[Start Data to use]
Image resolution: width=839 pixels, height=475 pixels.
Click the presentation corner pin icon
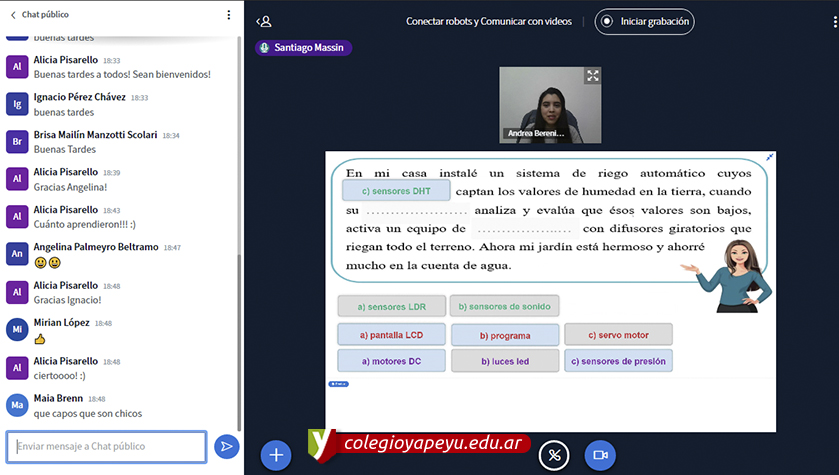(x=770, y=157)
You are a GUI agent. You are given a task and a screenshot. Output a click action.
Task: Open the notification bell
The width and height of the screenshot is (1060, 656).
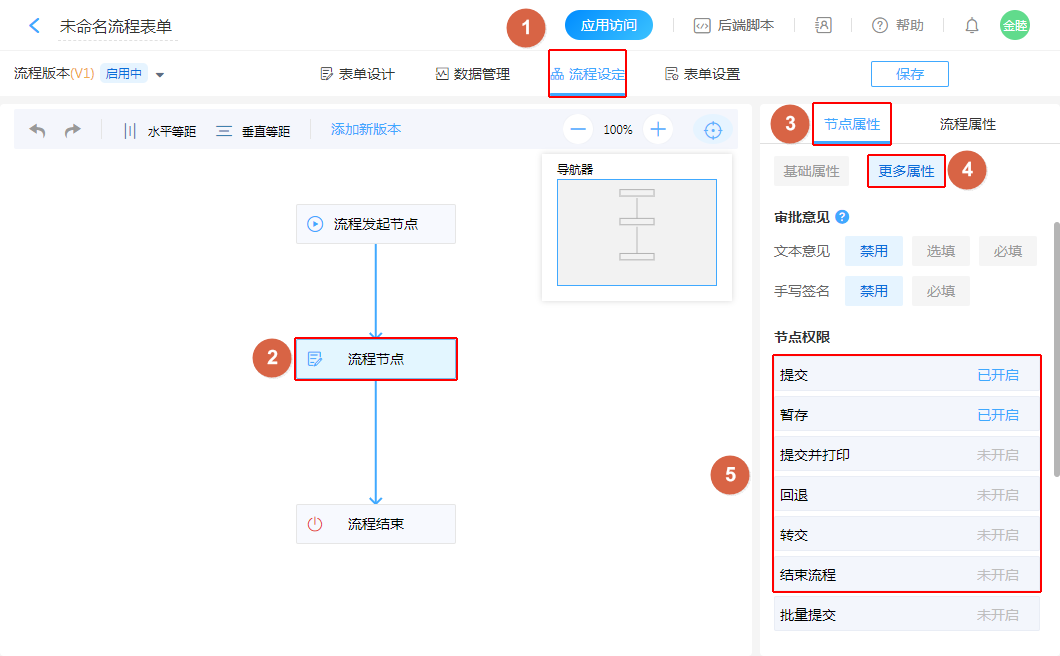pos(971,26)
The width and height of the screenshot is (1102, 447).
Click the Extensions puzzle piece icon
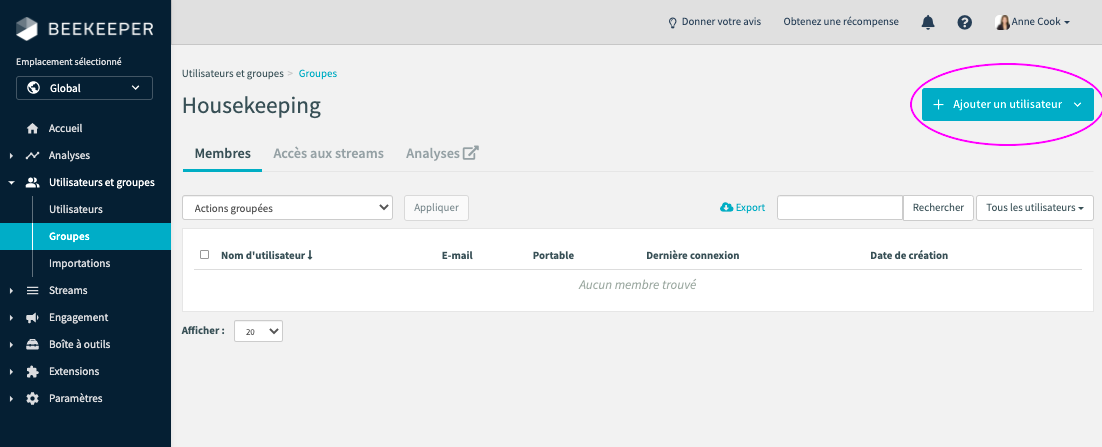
[End Data to use]
[Start Data to use]
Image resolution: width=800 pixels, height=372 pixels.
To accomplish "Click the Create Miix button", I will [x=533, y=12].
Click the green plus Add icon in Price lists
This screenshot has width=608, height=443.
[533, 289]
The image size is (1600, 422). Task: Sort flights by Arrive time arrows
[End Data to use]
[Start Data to use]
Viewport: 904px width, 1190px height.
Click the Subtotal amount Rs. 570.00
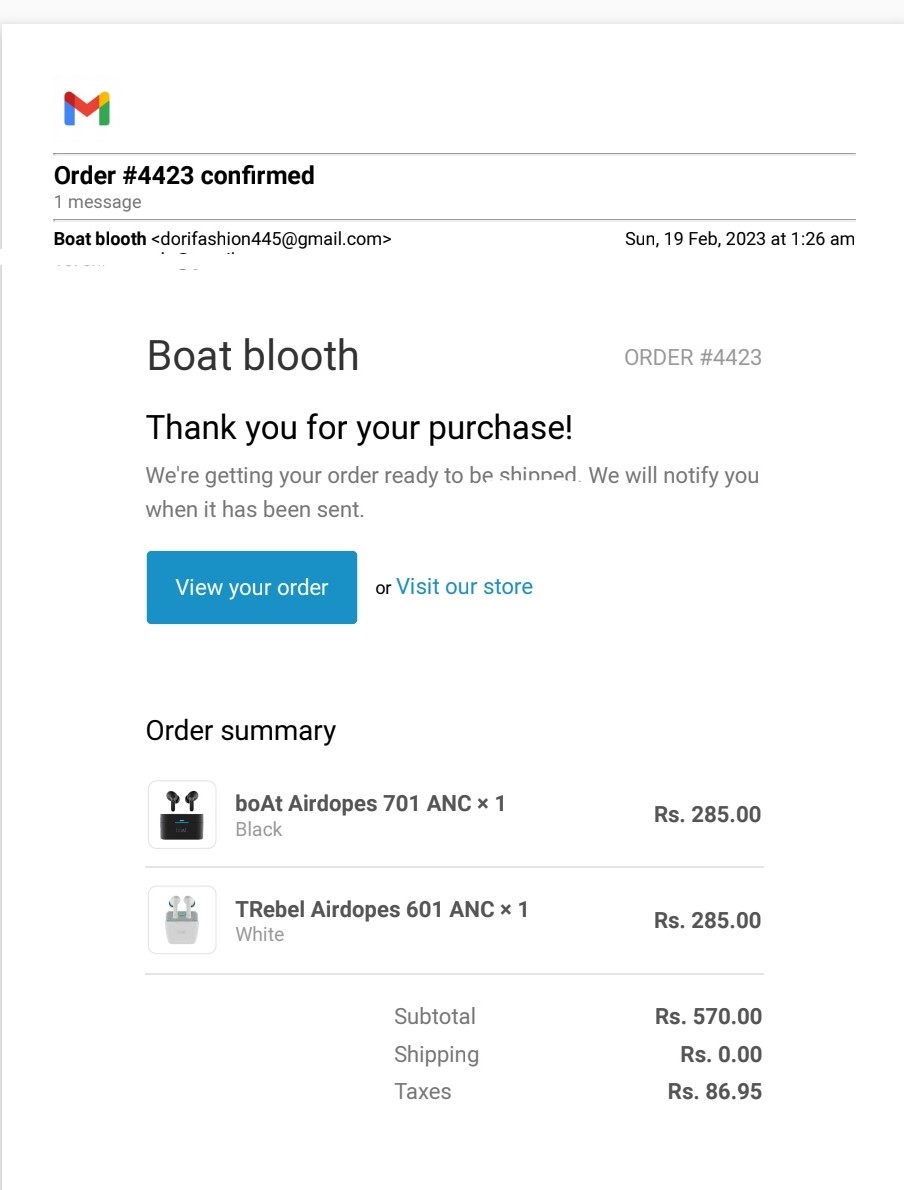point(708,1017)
[End Data to use]
What you have to do ->
Could you rewrite the lines from the one containing "Image resolution: width=800" through the one containing "The image size", both included, as a numbered list with any blank lines dropped?

Exercise output ->
1. Image resolution: width=800 pixels, height=372 pixels.
2. To accomplish "Click the Create Miix button", I will [x=533, y=12].
3. Click the green plus Add icon in Price lists
4. This screenshot has width=608, height=443.
5. [533, 289]
6. The image size is (1600, 422). Task: Sort flights by Arrive time arrows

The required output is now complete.